I alluded to beignets earlier. I wanted to - and would have - returned for these fluffy indulgences alone. Beignets are small, doughnut-like fritters that originated in France but enjoy substantial popularity in New Orleans. The Marc, keeping with Gallic and Cajun tradition, sprinkles these delightfully asymmetrical spheres with icing sugar and serves them hot from the fryer with tiny dishes of salted caramel and creme fraiche for dipping. C'est bon. C'est tres, tres bon.

I lament my apparent inability to conduct follow-up visits in a timely fashion but, in the interest of keeping this post concise and keeping up my propensity to casually toss in cliches when necessary, better late than never.

Monday, 10 October 2011

Cafe Amore Bistro - All in the Famiglia

Imagine a small bistro owned and staffed by multiple generations of the same family. It's late at night, well after the traditional dining hour. The place is packed and multiple layers of conversation are mixed with lively music. Close your eyes and you might imagine sitting in an Italian osteria. Open them and realize you are nowhere more (or less) exotic than the mature neighbourhood of Delton.
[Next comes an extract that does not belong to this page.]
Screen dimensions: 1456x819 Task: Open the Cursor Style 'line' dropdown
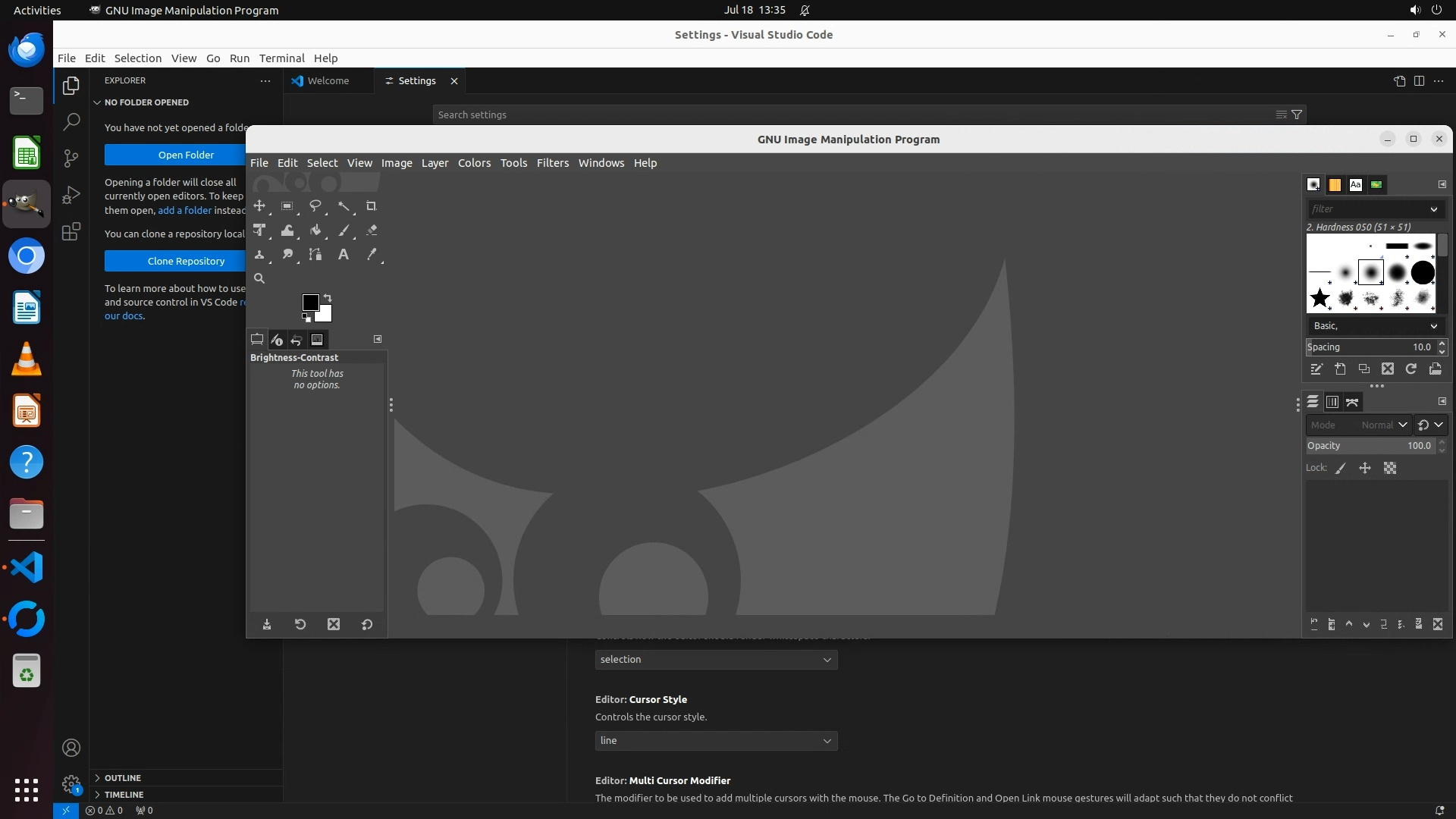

This is Cafe Amore Bistro. One moves through an unassuming doorway into an electric plane of energy underscored by solid Italian fare. The concept is simple: one of the owners greets you, you peruse the menus (which hang on the wall in a most cavalier fashion), order, observe your surroundings and eat.

Penne. Sausage. Tomato sauce. Need I say more?
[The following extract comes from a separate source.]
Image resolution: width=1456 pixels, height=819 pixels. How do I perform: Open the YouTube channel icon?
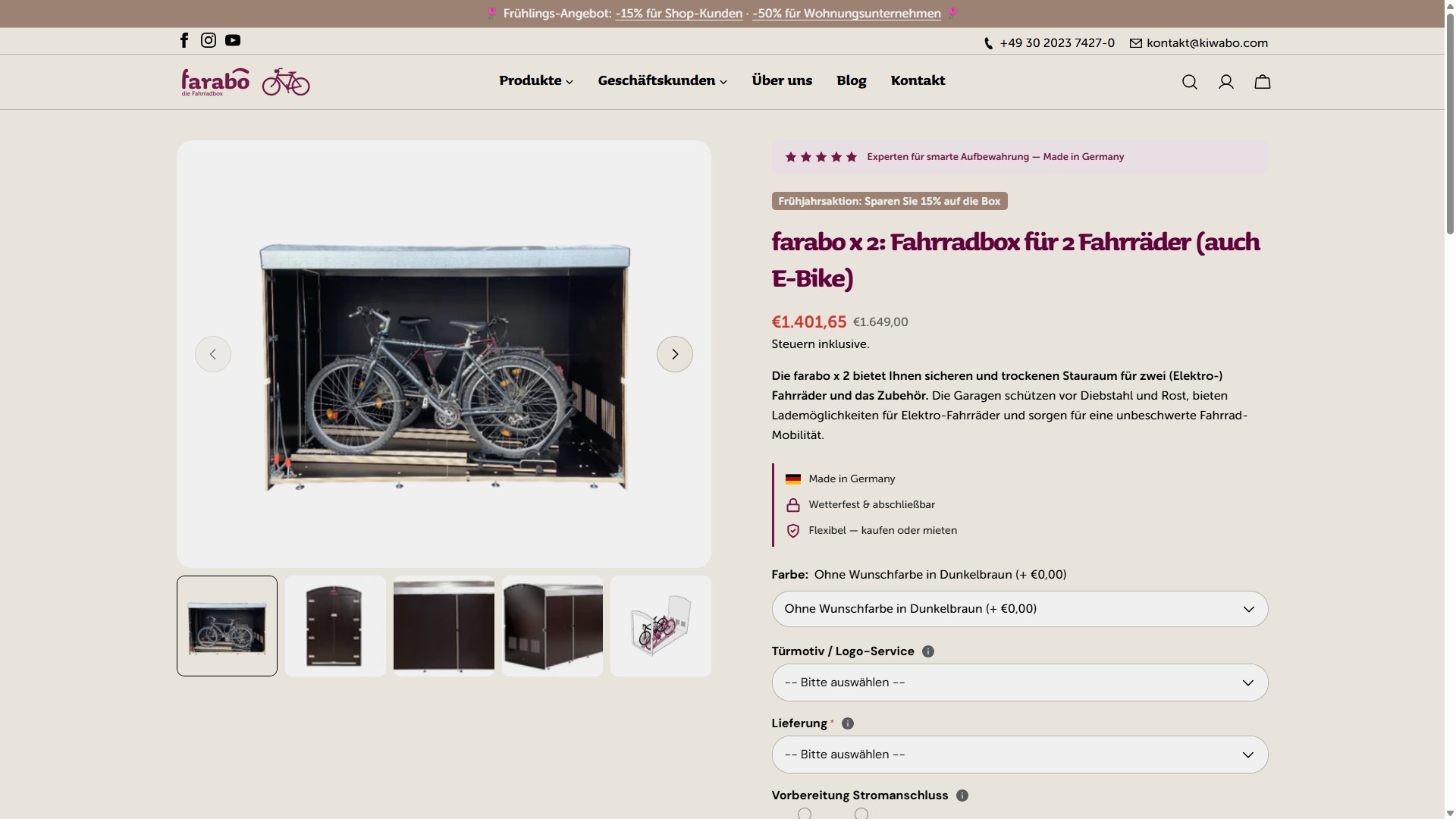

Pasta specials change daily; today, a Calabrese interpretation graces my plate. Properly al dente penne loll with slices of spicy sausage and vibrant tomato sauce. A small shaker of red chilies is available for those with a need to spice things up, but I am content to consume this bounty unadulterated.

A happy sandwich indeed.

A chicken pizzaiola panino (Remember: panini is plural and panino is singular...had to sneak that in there for it's one of my pet peeves) arrives next. A crusty bun cradles an entire chicken breast caressed by herbs and melted cheese. I cannot help but recall that a certain sandwich franchise proffered chicken pizzaiola subs several years ago. Purge those from your mind, for they are not a valid comparison. Cafe Amore's panini are fresh and sing with well-chosen flavours.

The house red, a Montepulciano, is ruby red, bold and luscious. Two dishes of sorbetto - orange and strawberry - conclude our meal. I am loathe to leave this distinctly international hub and return to the starkly residential scene outside. It doesn't, in my estimation, get any more authentic than this.

Cafe Amore Bistro on Urbanspoon

Wednesday, 5 October 2011

Ragazzi Bistro - The Boys Are Back In Town

Not that long ago, in a neighbourhood not so far away, thrived a small pizzeria called Pizza Boys. Renowned for hand-tossed crusts, this family-run operation eventually changed its name to the more upscale moniker, Ragazzi Bistro. "Ragazzi," literally translated, means "boys" but part of me misses their cavalier birth name. I suppose it's my predilection for the classic and retro, as opposed to the modern (and hence my predisposition to listen to hair metal...but I'll save that one for another day).

A pizza, by any other name, tastes as sweet when it comes from the kitchen of Ragazzi. Stricken by a crippling combination of fatigue and laziness, I ordered a New York Spice pizza and (to my dismay) discovered that they no longer deliver. I muddled my way through traffic, driven (no pun intended) by the promise of melted cheese and tender crust. I traipsed like a half-starved zombie into Ragazzi's recently-renovated dining room.


A mere cardboard take-out box could not contain the beguiling aroma of New York Spice. I raced to the vehicle, locked the doors and wolfed down a slice. Heaven. Perhaps it was the self-contained atmosphere of my hermetically sealed vehicle. Perhaps it was my ravenous hunger. These are indubitably contributing factors, but I attribute my immense enjoyment of said pizza to the high level of skill present in Ragazzi's kitchen. Crispy-tender crust, zesty tomato sauce, bracing spices and an abundant blanket of stretch cheese. This Bonnie Doon spot, name change nonewithstanding, satiates and impresses. The boys are back in town. And they never left in the first place.